• [Requirement A]
Can you print the blog post below word for word, from its first line to its last?

• [Source excerpt]
** Begin **
Back to work. Getting out of the house on my own was interesting. Alex is still Miss Clingy when I drop her off, which is just nasty for me. Filled in my CRB check form, missed doing it as I wasn't at work. Wonder if this will make a difference in the long term to children's safety in schools.... obviously not me cos I is a good girl! No criminal record here, some people seem to be able to hide theirs nicely.
My bed died a horrible death yesterday. Big crunch while I was just sitting on it. Now the bed is in bits on the landing, and I am sleeping on a mattress. Time for some bed shopping..... typical that this happens just as I go back to work and have less time to browse!
Well are you? If you're not, and you have kids, then you need to get married asap. If its just a case of you never got round to it, please get round to it. You don't have to change your name, or wear a wedding ring. It doesn't change you into a different person. The reason I am writing this is because if you are not married, and your partner dies in circumstances like Nigel did, or otherwise, then you will find yourself to be in a really sticky situation. I know it's outdated in 'this day and age', but legally you are only a widow if you are married. Also, you are not next of kin unless you are married. Your partner's parents or siblings would have more rights than you. There are various benefits available to widows and widowers, but these aren't payable to unmarried couples.
** End **
• [Data records]
** Begin **
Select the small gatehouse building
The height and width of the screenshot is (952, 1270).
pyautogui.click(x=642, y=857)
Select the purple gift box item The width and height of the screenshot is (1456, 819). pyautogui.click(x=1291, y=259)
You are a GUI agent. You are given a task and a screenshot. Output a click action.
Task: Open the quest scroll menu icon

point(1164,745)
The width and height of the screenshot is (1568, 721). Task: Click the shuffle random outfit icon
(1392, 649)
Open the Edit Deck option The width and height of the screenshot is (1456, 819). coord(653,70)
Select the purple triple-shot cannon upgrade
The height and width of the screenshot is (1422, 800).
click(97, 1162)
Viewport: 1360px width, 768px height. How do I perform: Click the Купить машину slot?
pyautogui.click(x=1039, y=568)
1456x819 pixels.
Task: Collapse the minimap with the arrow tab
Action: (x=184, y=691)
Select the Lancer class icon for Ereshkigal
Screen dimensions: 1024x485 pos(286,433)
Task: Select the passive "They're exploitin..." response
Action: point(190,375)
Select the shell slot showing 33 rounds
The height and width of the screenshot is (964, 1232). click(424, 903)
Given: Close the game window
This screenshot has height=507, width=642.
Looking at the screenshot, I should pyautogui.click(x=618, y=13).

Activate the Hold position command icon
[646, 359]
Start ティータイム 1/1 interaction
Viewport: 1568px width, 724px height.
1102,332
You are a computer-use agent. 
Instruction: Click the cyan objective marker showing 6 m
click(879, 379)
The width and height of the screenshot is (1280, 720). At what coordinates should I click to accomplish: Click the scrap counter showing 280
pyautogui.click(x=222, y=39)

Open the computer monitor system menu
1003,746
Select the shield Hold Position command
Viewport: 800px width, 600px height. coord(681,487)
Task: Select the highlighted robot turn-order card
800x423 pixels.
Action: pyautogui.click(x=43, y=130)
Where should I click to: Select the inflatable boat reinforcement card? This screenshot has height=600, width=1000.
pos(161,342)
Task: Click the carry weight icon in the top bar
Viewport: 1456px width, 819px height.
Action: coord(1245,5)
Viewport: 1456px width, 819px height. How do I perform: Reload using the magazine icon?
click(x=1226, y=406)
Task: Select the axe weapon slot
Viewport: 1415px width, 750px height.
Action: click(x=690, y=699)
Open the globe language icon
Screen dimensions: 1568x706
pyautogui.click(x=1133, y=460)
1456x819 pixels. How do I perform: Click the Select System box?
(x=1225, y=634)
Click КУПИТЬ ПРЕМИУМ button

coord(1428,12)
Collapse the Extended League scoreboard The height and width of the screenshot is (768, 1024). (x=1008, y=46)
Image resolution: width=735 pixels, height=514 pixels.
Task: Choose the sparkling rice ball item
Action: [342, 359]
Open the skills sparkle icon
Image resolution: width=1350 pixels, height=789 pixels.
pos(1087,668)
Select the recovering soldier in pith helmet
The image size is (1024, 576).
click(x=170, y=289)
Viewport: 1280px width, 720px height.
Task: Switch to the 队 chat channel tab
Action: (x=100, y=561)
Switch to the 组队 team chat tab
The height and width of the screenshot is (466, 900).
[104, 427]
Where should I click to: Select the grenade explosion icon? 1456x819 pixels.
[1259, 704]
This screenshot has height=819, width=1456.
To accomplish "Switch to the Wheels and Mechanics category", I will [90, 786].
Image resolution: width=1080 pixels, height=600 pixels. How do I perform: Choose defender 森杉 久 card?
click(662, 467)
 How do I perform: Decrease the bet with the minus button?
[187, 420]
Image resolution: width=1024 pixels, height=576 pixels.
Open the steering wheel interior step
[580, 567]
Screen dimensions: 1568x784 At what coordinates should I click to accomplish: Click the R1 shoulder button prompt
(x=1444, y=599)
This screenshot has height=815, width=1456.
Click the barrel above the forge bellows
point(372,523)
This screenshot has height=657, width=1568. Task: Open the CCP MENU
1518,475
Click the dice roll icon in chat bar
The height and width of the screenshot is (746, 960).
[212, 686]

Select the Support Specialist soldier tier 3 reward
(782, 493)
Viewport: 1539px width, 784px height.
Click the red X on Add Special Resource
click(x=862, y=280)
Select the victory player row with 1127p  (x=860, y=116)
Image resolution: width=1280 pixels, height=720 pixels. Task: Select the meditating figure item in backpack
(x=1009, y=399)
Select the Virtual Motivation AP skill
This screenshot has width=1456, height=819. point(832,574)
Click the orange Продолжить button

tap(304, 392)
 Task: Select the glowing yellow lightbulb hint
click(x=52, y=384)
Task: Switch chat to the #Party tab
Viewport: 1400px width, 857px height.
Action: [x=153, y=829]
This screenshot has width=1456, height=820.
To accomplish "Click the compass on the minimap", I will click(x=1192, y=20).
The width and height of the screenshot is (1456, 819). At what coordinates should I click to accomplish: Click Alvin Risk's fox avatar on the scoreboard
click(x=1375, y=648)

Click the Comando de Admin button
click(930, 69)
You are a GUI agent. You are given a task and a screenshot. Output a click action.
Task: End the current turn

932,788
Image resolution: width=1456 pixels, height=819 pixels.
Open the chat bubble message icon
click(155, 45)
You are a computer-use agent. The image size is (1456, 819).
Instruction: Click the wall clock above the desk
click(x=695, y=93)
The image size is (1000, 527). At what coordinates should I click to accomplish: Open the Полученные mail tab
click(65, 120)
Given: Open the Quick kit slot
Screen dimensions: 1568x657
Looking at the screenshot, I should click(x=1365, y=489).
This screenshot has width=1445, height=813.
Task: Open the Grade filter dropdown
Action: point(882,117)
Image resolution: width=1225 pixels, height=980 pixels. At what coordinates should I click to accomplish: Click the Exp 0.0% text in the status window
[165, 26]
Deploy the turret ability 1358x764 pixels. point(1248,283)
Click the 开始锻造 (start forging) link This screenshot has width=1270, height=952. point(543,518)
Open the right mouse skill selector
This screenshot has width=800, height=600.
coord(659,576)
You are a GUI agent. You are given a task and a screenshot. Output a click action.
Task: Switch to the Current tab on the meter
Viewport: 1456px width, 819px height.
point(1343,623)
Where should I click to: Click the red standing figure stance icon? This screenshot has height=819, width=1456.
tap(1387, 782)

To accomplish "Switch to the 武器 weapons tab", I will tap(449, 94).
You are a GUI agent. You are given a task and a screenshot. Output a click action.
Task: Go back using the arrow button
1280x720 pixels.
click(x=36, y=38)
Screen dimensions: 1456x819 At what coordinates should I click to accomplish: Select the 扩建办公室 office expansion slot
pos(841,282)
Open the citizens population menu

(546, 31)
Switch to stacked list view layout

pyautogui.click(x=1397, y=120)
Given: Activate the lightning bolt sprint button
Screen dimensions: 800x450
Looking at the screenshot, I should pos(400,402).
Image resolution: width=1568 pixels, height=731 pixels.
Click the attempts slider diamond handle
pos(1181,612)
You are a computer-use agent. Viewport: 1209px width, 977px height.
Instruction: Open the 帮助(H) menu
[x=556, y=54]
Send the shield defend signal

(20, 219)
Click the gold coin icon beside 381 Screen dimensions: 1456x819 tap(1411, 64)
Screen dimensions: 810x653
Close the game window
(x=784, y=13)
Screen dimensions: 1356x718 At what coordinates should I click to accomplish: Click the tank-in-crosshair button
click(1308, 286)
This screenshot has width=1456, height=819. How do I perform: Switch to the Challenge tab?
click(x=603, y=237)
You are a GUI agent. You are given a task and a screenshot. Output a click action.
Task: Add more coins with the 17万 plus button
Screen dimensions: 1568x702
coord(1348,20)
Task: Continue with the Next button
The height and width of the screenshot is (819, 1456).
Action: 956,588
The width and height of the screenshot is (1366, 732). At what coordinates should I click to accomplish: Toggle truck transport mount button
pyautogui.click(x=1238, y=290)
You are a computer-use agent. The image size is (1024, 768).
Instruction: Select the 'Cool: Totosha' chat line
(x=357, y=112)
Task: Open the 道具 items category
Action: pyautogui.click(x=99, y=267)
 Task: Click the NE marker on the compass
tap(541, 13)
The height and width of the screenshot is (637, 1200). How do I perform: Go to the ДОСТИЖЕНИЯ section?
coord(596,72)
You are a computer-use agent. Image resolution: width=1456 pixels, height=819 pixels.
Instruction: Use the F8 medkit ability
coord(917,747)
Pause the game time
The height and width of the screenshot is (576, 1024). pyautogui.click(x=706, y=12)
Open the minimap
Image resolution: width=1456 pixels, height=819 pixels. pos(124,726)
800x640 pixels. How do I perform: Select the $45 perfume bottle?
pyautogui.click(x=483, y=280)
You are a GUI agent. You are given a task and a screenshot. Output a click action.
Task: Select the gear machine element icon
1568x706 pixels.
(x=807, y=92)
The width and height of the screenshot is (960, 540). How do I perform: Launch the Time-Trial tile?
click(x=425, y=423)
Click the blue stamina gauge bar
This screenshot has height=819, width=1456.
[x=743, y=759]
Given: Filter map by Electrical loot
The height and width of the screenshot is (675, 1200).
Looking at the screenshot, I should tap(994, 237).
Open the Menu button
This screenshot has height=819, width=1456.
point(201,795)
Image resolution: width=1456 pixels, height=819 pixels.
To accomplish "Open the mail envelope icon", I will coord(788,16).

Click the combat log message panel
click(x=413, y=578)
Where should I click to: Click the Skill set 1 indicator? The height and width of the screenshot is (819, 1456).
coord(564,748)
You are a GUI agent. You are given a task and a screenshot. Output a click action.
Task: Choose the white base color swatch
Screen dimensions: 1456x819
** End **
• [Requirement B]
Could you output the rows above that begin at the line containing "will tap(449, 94)." and stop after the line containing "pos(1181,612)", with both of those lines included and nothing else?

• [Exercise solution A]
Back to work. Getting out of the house on my own was interesting. Alex is still Miss Clingy when I drop her off, which is just nasty for me. Filled in my CRB check form, missed doing it as I wasn't at work. Wonder if this will make a difference in the long term to children's safety in schools.... obviously not me cos I is a good girl! No criminal record here, some people seem to be able to hide theirs nicely.
My bed died a horrible death yesterday. Big crunch while I was just sitting on it. Now the bed is in bits on the landing, and I am sleeping on a mattress. Time for some bed shopping..... typical that this happens just as I go back to work and have less time to browse!
Well are you? If you're not, and you have kids, then you need to get married asap. If its just a case of you never got round to it, please get round to it. You don't have to change your name, or wear a wedding ring. It doesn't change you into a different person. The reason I am writing this is because if you are not married, and your partner dies in circumstances like Nigel did, or otherwise, then you will find yourself to be in a really sticky situation. I know it's outdated in 'this day and age', but legally you are only a widow if you are married. Also, you are not next of kin unless you are married. Your partner's parents or siblings would have more rights than you. There are various benefits available to widows and widowers, but these aren't payable to unmarried couples.

• [Exercise solution B]
To accomplish "Switch to the 武器 weapons tab", I will tap(449, 94).
You are a GUI agent. You are given a task and a screenshot. Output a click action.
Task: Go back using the arrow button
1280x720 pixels.
click(x=36, y=38)
Screen dimensions: 1456x819 At what coordinates should I click to accomplish: Select the 扩建办公室 office expansion slot
pos(841,282)
Open the citizens population menu

(546, 31)
Switch to stacked list view layout

pyautogui.click(x=1397, y=120)
Given: Activate the lightning bolt sprint button
Screen dimensions: 800x450
Looking at the screenshot, I should pos(400,402).
Image resolution: width=1568 pixels, height=731 pixels.
Click the attempts slider diamond handle
pos(1181,612)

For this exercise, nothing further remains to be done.